Oberlandesgericht Köln, 23 U 5/10
Datum:
31.08.2010
Gericht:
Oberlandesgericht Köln
Spruchkörper:
23. Zivilsenat
Entscheidungsart:
Urteil
Aktenzeichen:
23 U 5/10
Vorinstanz:
Amtsgericht Bergisch Gladbach, 2 Lw 9/10
Tenor:
1. Auf die Berufung des Verfügungsklägers wird das Urteil des
Amtsgerichts - Landwirtschaftsgericht - Bergisch Gladbach vom 21. Mai
2010 (2 Lw 9/10) wie folgt abgeändert:
Dem Verfügungsbeklagten wird verboten, das Grundstück Gemarkung
E. Flur 0, Flurstück XXX, Größe 2840 qm, zu betreten und
Bewirtschaftungsmaßnahmen vorzunehmen.
Für den Fall der Zuwiderhandlung wird ein Ordnungsgeld oder
Ordnungshaft in der gesetzlichen Höhe angedroht.
2. Die Kosten des Verfahrens trägt der Verfügungsbeklagte.
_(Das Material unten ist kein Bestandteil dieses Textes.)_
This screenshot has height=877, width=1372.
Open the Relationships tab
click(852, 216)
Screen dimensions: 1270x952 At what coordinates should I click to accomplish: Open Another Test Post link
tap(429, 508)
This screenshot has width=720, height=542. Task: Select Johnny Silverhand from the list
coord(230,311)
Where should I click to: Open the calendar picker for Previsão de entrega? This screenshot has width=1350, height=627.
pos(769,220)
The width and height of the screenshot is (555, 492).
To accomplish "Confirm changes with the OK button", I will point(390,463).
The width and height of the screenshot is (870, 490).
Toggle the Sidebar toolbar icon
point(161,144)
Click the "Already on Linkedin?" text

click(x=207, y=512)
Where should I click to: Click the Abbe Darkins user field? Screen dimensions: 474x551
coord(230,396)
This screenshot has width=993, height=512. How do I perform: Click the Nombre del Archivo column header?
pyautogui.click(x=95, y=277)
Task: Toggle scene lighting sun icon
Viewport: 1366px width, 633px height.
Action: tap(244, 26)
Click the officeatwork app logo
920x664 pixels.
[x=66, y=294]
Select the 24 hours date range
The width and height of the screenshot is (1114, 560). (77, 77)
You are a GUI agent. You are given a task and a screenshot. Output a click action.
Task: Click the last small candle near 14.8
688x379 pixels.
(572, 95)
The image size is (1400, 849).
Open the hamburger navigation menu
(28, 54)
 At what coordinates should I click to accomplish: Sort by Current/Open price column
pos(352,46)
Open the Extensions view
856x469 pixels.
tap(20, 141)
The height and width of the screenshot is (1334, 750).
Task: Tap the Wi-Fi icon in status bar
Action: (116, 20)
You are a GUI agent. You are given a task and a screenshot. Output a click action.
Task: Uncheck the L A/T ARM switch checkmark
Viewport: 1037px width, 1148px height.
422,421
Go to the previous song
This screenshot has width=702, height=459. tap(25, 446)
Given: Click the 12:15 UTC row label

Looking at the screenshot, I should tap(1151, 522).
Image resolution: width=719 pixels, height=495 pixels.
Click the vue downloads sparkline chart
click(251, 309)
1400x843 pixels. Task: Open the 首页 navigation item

3. Das Urteil ist vorläufig vollstreckbar.
Gründe
1
Von der Darstellung des Tatbestandes wird abgesehen (§§ 540 Abs. 2 , 313 a Abs. 1
ZPO).
2
I.
3
Die zulässige Berufung des Verfügungsklägers ist begründet. Die Voraussetzungen für
den beantragten Erlass einer einstweiligen Verfügung nach §§ 935 ff. ZPO sind
gegeben.
4
1.
5
Der Verfügungskläger hat einen Verfügungsanspruch aus §§ 861, 862 BGB glaubhaft
6
gemacht.
a)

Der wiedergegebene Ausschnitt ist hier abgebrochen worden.